# Your assignment
In your answer, give each entry again exactly as it appears.

(Beginning of Data section)

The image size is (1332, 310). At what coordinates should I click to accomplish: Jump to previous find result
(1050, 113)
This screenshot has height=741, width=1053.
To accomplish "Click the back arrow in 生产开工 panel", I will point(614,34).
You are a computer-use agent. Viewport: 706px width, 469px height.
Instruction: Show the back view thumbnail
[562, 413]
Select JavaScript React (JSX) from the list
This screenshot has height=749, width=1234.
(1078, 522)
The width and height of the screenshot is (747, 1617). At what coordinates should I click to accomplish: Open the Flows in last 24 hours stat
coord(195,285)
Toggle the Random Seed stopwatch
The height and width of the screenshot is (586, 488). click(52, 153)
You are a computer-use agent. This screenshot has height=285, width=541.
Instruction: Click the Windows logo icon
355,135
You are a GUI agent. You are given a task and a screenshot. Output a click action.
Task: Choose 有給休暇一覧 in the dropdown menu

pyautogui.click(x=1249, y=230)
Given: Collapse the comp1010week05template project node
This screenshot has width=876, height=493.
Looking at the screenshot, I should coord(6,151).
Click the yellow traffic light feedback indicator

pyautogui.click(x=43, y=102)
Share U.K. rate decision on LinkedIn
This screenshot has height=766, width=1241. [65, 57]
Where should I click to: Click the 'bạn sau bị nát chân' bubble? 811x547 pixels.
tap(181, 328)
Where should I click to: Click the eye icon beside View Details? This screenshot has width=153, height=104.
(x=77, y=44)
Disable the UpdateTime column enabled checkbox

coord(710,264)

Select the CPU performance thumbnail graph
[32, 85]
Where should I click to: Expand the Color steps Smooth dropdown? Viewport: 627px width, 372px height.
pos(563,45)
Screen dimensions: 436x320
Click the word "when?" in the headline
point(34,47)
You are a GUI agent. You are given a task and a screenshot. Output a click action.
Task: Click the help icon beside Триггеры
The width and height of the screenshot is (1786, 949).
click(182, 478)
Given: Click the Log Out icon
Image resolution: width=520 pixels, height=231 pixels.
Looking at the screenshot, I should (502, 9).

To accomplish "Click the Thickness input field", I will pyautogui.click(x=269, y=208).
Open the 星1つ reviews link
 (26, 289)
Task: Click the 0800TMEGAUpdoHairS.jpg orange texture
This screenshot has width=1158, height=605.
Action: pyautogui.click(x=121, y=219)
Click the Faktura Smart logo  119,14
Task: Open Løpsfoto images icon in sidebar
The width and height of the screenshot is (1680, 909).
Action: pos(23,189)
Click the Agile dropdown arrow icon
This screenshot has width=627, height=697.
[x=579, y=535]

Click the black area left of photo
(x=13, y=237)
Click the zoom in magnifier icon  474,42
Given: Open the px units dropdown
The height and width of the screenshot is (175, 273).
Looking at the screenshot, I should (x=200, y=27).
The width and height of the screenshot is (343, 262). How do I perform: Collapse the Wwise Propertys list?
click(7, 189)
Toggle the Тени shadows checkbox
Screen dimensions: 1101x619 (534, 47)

(End of Data section)

# Response to this task
The image size is (1332, 310). At what coordinates should I click to accomplish: Jump to previous find result
(1050, 113)
This screenshot has height=741, width=1053.
To accomplish "Click the back arrow in 生产开工 panel", I will point(614,34).
You are a computer-use agent. Viewport: 706px width, 469px height.
Instruction: Show the back view thumbnail
[562, 413]
Select JavaScript React (JSX) from the list
This screenshot has height=749, width=1234.
(1078, 522)
The width and height of the screenshot is (747, 1617). At what coordinates should I click to accomplish: Open the Flows in last 24 hours stat
coord(195,285)
Toggle the Random Seed stopwatch
The height and width of the screenshot is (586, 488). click(52, 153)
You are a computer-use agent. This screenshot has height=285, width=541.
Instruction: Click the Windows logo icon
355,135
You are a GUI agent. You are given a task and a screenshot. Output a click action.
Task: Choose 有給休暇一覧 in the dropdown menu

pyautogui.click(x=1249, y=230)
Given: Collapse the comp1010week05template project node
This screenshot has width=876, height=493.
Looking at the screenshot, I should coord(6,151).
Click the yellow traffic light feedback indicator

pyautogui.click(x=43, y=102)
Share U.K. rate decision on LinkedIn
This screenshot has height=766, width=1241. [65, 57]
Where should I click to: Click the 'bạn sau bị nát chân' bubble? 811x547 pixels.
tap(181, 328)
Where should I click to: Click the eye icon beside View Details? This screenshot has width=153, height=104.
(x=77, y=44)
Disable the UpdateTime column enabled checkbox

coord(710,264)

Select the CPU performance thumbnail graph
[32, 85]
Where should I click to: Expand the Color steps Smooth dropdown? Viewport: 627px width, 372px height.
pos(563,45)
Screen dimensions: 436x320
Click the word "when?" in the headline
point(34,47)
You are a GUI agent. You are given a task and a screenshot. Output a click action.
Task: Click the help icon beside Триггеры
The width and height of the screenshot is (1786, 949).
click(182, 478)
Given: Click the Log Out icon
Image resolution: width=520 pixels, height=231 pixels.
Looking at the screenshot, I should (502, 9).

To accomplish "Click the Thickness input field", I will pyautogui.click(x=269, y=208).
Open the 星1つ reviews link
 (26, 289)
Task: Click the 0800TMEGAUpdoHairS.jpg orange texture
This screenshot has width=1158, height=605.
Action: pyautogui.click(x=121, y=219)
Click the Faktura Smart logo  119,14
Task: Open Løpsfoto images icon in sidebar
The width and height of the screenshot is (1680, 909).
Action: pos(23,189)
Click the Agile dropdown arrow icon
This screenshot has width=627, height=697.
[x=579, y=535]

Click the black area left of photo
(x=13, y=237)
Click the zoom in magnifier icon  474,42
Given: Open the px units dropdown
The height and width of the screenshot is (175, 273).
Looking at the screenshot, I should (x=200, y=27).
The width and height of the screenshot is (343, 262). How do I perform: Collapse the Wwise Propertys list?
click(7, 189)
Toggle the Тени shadows checkbox
Screen dimensions: 1101x619 (534, 47)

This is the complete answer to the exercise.